__STUDY MATERIAL__:

______

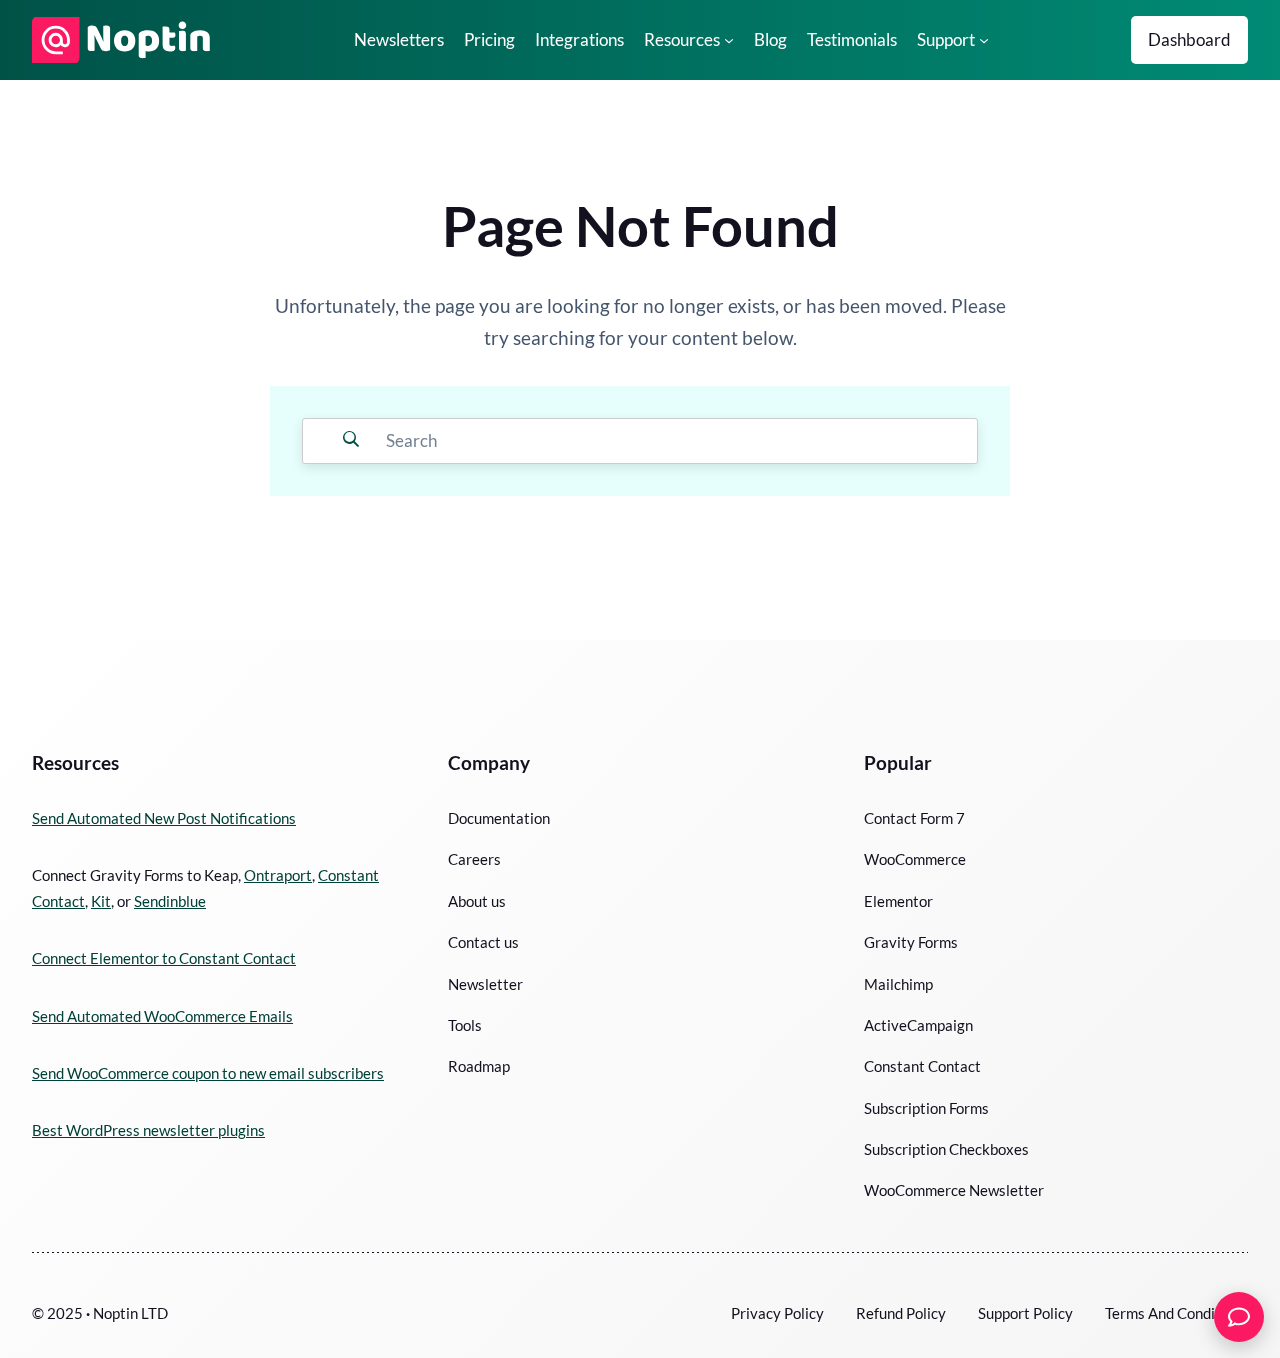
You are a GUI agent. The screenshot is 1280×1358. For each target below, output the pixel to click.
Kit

______

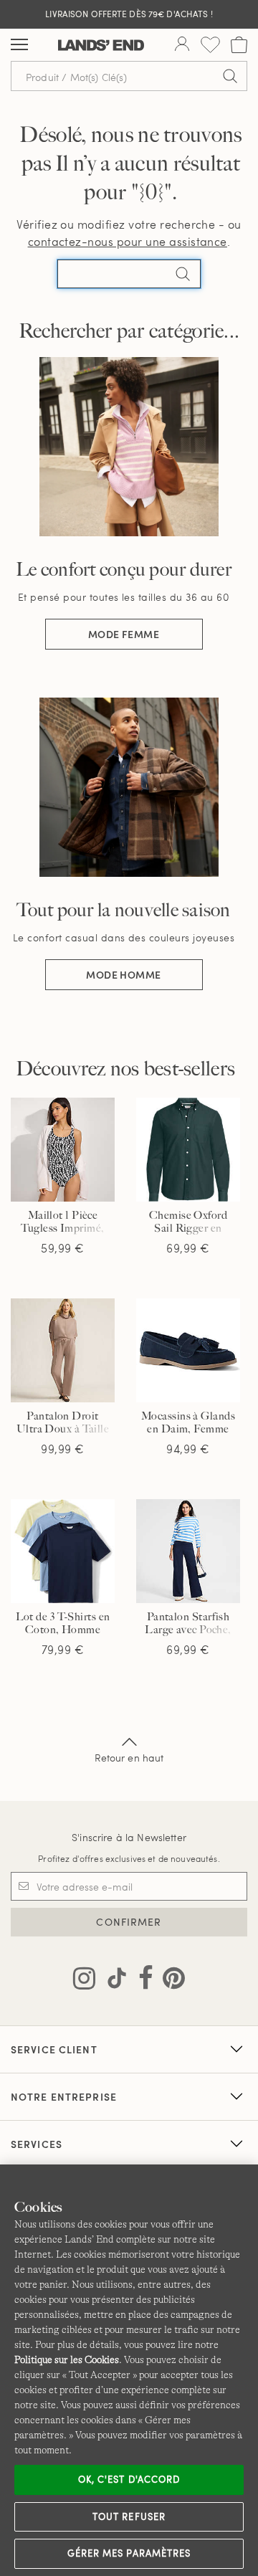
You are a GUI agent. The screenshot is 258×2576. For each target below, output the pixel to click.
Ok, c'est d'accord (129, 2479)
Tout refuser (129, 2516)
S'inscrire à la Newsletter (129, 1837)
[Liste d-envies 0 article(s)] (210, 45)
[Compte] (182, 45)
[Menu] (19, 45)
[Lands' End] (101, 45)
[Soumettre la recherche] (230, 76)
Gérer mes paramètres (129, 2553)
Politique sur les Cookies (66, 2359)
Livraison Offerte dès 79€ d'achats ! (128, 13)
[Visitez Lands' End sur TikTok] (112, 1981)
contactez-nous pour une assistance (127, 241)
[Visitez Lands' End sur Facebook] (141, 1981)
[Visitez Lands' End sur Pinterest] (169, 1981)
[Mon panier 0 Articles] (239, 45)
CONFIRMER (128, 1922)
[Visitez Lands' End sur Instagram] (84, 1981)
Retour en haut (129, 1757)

______

__AIM OF THE EXERCISE__:
Return, word for word, the lines of the data above from the line with "[Compte] (182, 45)" through the line with "Retour en haut (129, 1757)", inclusive.

__SOLVED EXERCISE__:
[Compte] (182, 45)
[Menu] (19, 45)
[Lands' End] (101, 45)
[Soumettre la recherche] (230, 76)
Gérer mes paramètres (129, 2553)
Politique sur les Cookies (66, 2359)
Livraison Offerte dès 79€ d'achats ! (128, 13)
[Visitez Lands' End sur TikTok] (112, 1981)
contactez-nous pour une assistance (127, 241)
[Visitez Lands' End sur Facebook] (141, 1981)
[Visitez Lands' End sur Pinterest] (169, 1981)
[Mon panier 0 Articles] (239, 45)
CONFIRMER (128, 1922)
[Visitez Lands' End sur Instagram] (84, 1981)
Retour en haut (129, 1757)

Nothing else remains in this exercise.